The conservatives of the United States are not simple-minded children who need to be told what to think. Neither do they need this letter writer's civics lesson.

The AP-Ipsos poll should be viewed for exactly what it is - a measure of how many Americans believe the use of warrantless domestic spying is an appropriate measure under these circumstances ("Domestic spying divides U.S.," Jan. 8).

That means that we who agree with the current policies of the president believe that it is not an attack on the Constitution but a reasonable exercise of executive authority under the circumstances of a war, the likes of which has never before been fought, against a type of enemy that has never before been encountered.

We are fighting an enemy who, to quote Gregory Kane's recent remarks, doesn't "give a tinker's damn about our civil liberties" ("Bush order to spy must be seen in perspective," Jan. 7). This enemy just wants to kill us.

I am much more concerned about that enemy's zeal to attack us than about the attack on our Constitution by the president that the liberals perceive.

William L. Opfer Jr.

Forest Hill

Even the president must obey the laws

I can't understand why or how so many people seem to miss the point regarding the wiretapping without a warrant authorized by the president ("Wiretaps block further attacks," letters, Jan. 10).

The issue, at least for me, is not that the wiretaps were conducted on U.S. citizens in an effort to thwart terrorists' efforts to attack our country, but the fact that the president apparently did not go through the proper process to accomplish his objective.

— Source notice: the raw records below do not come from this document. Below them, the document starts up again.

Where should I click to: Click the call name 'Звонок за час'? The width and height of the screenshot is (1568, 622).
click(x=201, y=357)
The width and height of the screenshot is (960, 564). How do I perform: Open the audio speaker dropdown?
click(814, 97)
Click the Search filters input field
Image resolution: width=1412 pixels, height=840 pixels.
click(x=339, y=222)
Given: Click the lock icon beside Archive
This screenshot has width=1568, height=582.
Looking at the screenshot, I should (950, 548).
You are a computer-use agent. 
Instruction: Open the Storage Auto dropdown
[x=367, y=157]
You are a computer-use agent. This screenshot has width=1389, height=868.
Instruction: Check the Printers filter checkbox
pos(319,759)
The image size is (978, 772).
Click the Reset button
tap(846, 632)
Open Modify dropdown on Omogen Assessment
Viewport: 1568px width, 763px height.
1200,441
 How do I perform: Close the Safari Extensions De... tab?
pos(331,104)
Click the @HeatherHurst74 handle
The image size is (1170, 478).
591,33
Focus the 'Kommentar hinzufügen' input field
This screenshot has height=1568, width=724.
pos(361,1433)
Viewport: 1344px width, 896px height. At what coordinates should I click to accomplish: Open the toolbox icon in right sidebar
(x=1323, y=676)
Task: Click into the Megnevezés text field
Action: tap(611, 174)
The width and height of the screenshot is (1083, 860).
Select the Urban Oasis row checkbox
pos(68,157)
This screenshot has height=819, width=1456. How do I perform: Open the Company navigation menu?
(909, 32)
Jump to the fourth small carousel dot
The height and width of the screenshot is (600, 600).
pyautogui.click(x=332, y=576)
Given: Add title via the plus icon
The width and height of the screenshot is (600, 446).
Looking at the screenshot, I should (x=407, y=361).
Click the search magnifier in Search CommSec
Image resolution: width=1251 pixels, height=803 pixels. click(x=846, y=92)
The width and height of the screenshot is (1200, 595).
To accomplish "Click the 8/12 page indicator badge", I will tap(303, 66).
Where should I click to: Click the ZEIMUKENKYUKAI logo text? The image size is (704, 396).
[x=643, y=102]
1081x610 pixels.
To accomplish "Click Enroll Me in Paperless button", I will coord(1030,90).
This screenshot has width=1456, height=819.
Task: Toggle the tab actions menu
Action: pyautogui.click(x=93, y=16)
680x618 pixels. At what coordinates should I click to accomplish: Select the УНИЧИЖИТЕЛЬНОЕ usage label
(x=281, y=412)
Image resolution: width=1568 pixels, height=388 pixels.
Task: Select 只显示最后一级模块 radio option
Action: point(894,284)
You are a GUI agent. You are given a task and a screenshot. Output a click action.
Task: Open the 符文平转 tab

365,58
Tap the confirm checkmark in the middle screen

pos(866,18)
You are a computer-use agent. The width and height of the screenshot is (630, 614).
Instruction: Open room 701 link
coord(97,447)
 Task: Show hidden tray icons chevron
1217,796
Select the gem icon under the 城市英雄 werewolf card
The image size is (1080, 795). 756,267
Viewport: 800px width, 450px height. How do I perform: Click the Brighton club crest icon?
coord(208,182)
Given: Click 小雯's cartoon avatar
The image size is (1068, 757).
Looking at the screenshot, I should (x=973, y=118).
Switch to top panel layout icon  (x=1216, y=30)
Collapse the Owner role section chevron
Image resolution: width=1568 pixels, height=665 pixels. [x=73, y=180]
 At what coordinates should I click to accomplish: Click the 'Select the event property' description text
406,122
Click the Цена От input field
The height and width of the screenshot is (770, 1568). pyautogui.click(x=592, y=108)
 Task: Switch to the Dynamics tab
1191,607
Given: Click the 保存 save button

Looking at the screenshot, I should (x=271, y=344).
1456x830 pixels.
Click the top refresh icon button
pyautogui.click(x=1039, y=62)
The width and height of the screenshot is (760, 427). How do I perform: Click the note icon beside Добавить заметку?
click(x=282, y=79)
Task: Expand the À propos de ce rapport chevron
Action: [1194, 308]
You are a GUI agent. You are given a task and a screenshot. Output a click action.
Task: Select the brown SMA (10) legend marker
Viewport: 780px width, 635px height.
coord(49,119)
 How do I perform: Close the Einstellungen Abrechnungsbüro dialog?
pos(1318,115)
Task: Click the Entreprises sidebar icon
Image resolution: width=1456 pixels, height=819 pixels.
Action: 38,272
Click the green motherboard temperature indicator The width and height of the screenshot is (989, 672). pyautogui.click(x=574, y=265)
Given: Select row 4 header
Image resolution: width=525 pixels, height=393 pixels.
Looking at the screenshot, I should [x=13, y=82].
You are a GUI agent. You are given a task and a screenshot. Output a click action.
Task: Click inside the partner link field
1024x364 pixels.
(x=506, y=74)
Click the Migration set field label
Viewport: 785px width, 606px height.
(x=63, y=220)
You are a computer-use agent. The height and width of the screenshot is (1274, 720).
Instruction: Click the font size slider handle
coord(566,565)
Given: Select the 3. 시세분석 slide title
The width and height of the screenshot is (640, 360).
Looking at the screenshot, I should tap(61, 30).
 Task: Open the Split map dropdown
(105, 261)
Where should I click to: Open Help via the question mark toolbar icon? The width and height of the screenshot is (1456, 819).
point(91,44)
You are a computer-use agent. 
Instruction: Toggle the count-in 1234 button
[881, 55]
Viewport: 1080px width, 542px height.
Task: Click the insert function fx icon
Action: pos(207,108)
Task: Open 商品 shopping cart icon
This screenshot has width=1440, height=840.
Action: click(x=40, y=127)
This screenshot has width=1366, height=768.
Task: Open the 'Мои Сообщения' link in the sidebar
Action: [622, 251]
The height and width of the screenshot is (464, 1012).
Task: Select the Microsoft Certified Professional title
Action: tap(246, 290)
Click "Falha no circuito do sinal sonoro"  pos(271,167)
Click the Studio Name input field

Sure, wiretaps may help prevent future attacks, and I think they should be conducted to fight terrorism. But to do this, the president must follow the established, legal procedure.

The president is not above the law. That's the point.

David E. McDaniels

Baltimore

A failure to respect values of Christians

I disagree with the premise of Kevin Cowherd's column "Unholy 'Daniel' ridicules family, not God" (Jan. 12).

Mr. Cowherd states that the show "doesn't ridicule God or religion, it ridicules whacked-out families."

But why is it fair game to depict Christians, a Christian family and, worse, a Christian clergyman's family in such a disrespectful way?

I'd bet that if the story were about a Muslim clergyman, for instance, and his dysfunctional family, there would have been such an outcry that the program would not have aired.

Also, as a Christian, I am deeply offended by Mr. Cowherd's flippant portrayal of Jesus.